Dr. Parangi is a Professor of Surgery at Harvard Medical School in Boston and a busy endocrine surgeon at Massachusetts General Hospital (MGH). She has interest and expertise in thyroid and parathyroid tumors. She focuses her clinical efforts on endocrine surgery and applies her basic science knowledge and expertise to tumor progression in thyroid cancer. She has repeatedly been one of the Boston surgeons named in Best of Boston in Boston Magazine and her excellence in both research and her clinical expertise have earned her a national reputation. Dr. Parangi graduated from Barnard College and earned her medical degree from Columbia University. She completed her residency at UCSF during which time she completed a Fellowship in Molecular Medicine. She is one of a handful of thyroid surgeons with expertise in molecular biology and has over 100 publications, many on thyroid cancer therapeutics in premier journal. She serves as the Director of Diversity and Inclusion in the MGH Department of Surgery. Her other leadership roles include a seat on the MGH Executive Committee and as a member of the MGH Physician Organization Executive Committee where she is part of strategic planning and decision making at the highest levels of the organization.

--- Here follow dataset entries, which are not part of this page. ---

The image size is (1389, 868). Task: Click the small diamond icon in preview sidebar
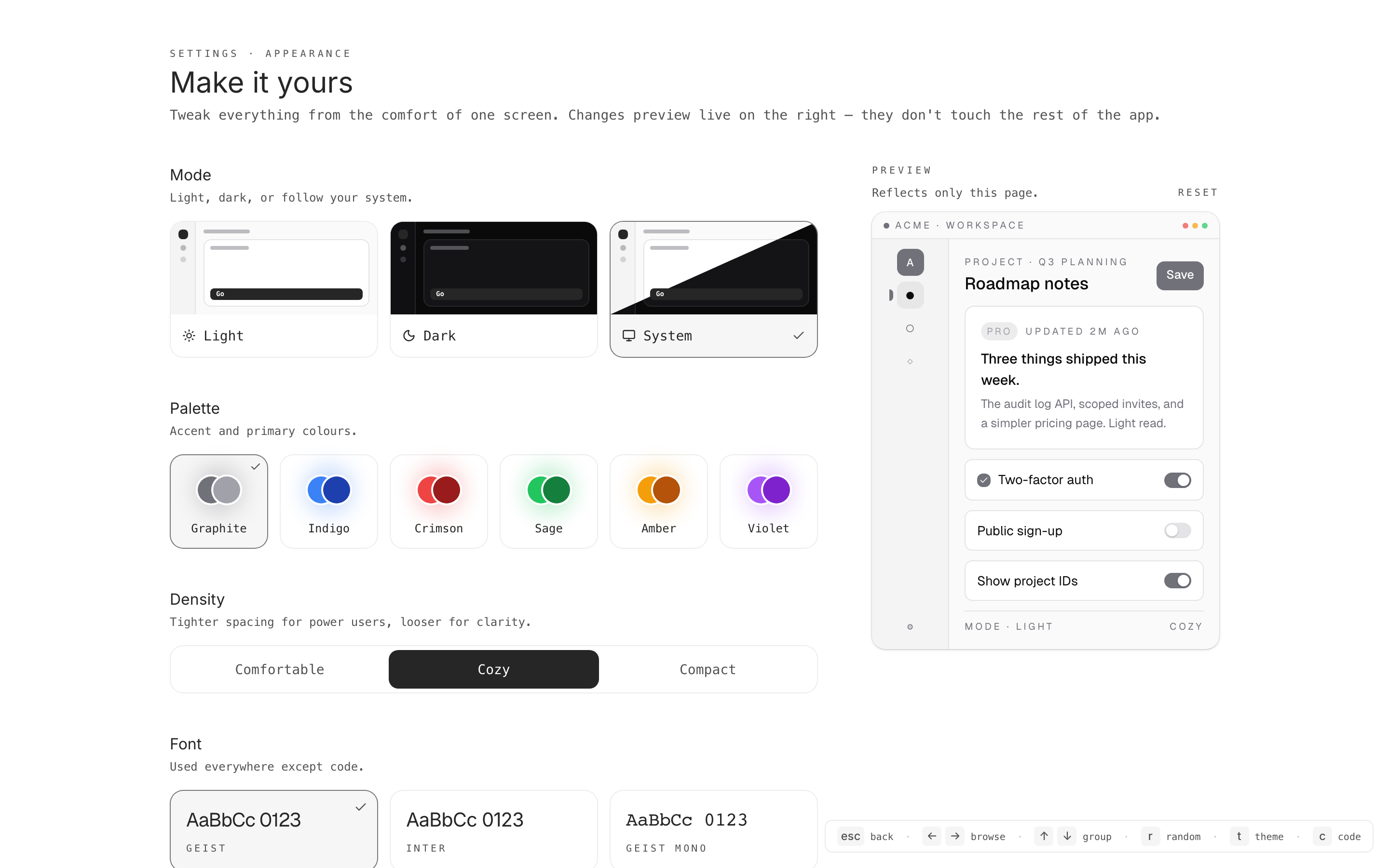tap(910, 361)
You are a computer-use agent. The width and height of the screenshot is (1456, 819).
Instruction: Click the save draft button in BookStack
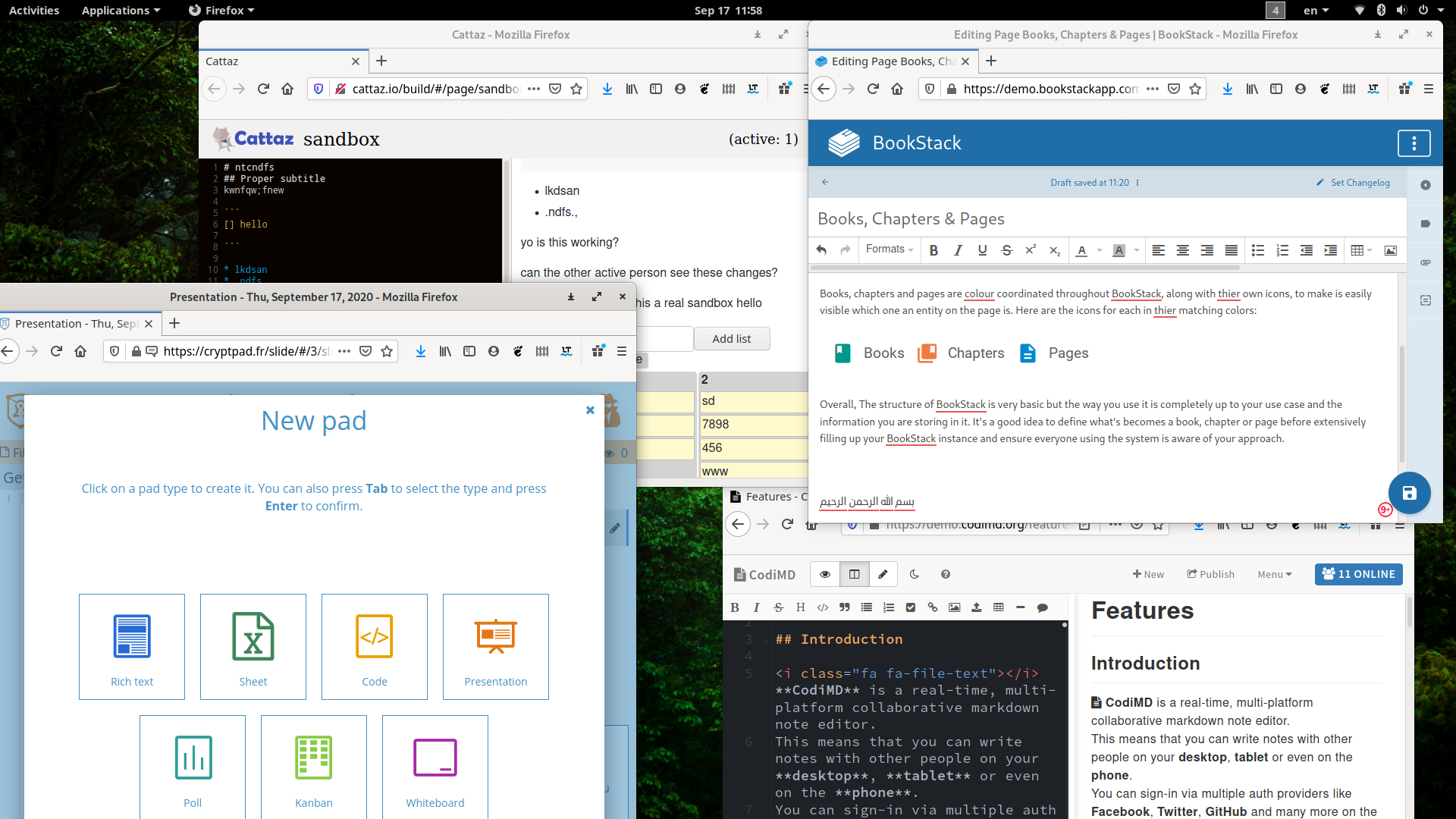(x=1409, y=492)
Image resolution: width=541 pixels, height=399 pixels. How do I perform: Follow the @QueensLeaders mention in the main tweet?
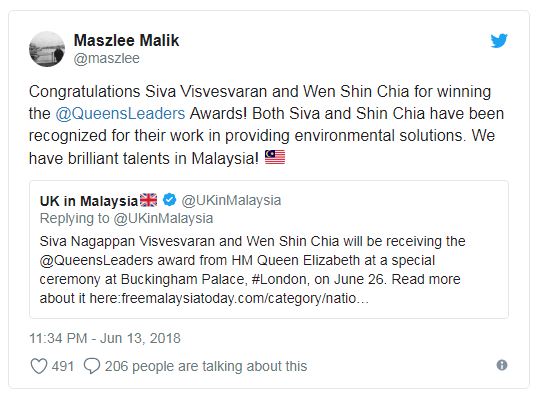pos(120,114)
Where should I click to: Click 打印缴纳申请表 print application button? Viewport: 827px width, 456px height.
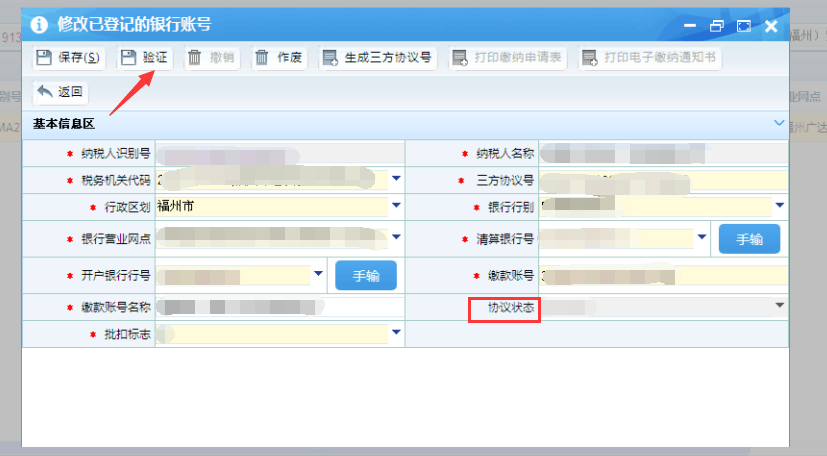(508, 58)
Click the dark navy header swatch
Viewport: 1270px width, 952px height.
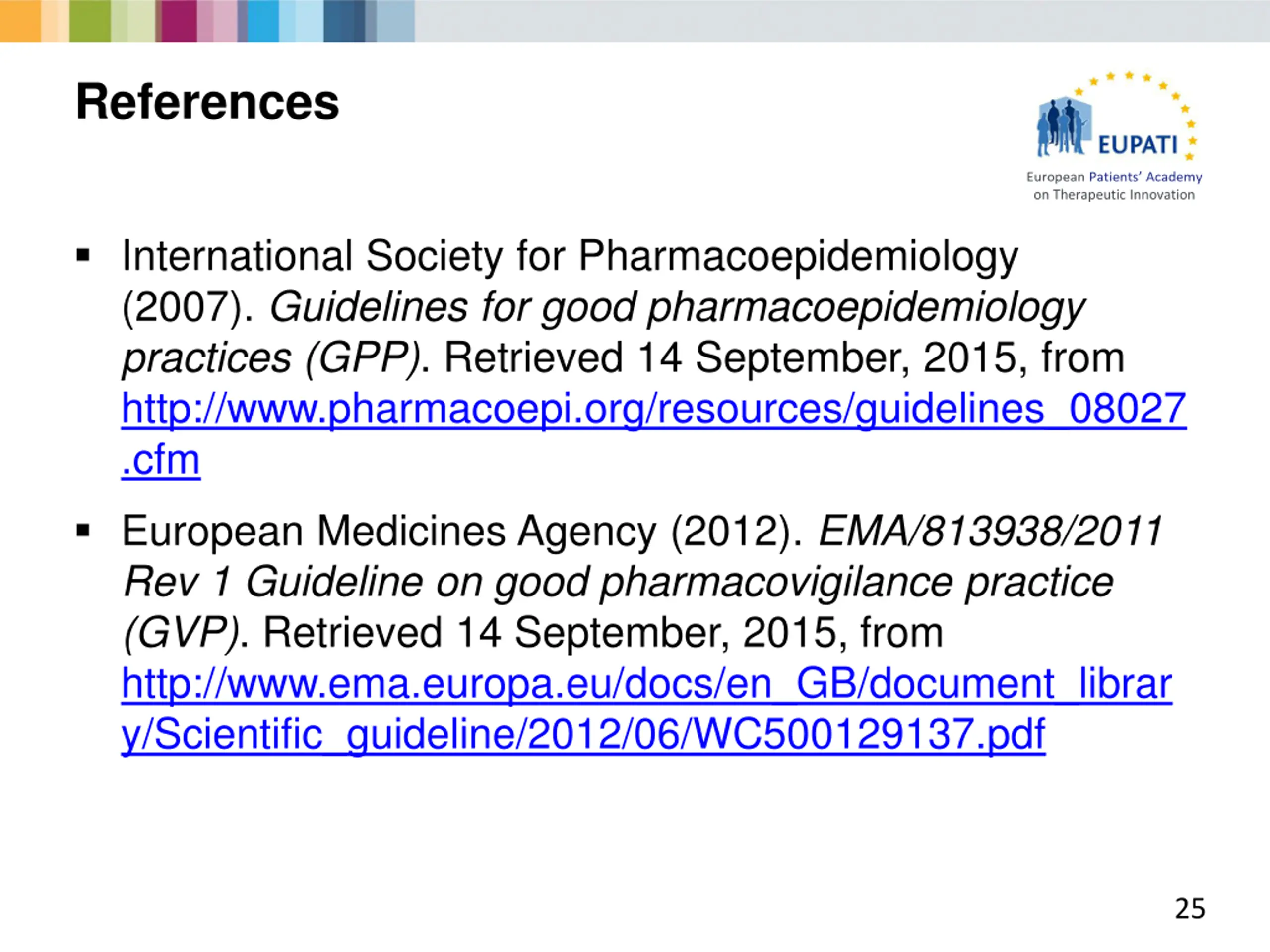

She is currently President of The Association of Women Surgeons (AWS) and Treasurer of the most prestigious organization of endocrine surgeons in the US, The American Association of Endocrine Surgeons (AAES). She is also Secretary of the International Thyroid Oncology Group and a member of both the American Thyroid Association and American Association of Clinical Endocrinologists. She has won numerous awards nationally and at Harvard Medical School for her NIH funded research in the role of BRAF oncoprotein in thyroid cancer invasion. Her active research focuses on understanding why some patients with thyroid cancer do worse than others and how to help them.

She is active in many organizations that promote gender equity and diversity in surgery and medicine because she feels there is still a large need in promoting women to leadership positions in academia and surgical organizations. She believes that although promotion of women in surgical subspecialties has been slow which is obvious to her given her personal story on becoming the 2nd ever female Professor of Surgery at MGH, now is the time to institute bigger systematic changes that will ensure the best and the brightest get attracted to and succeed in surgery.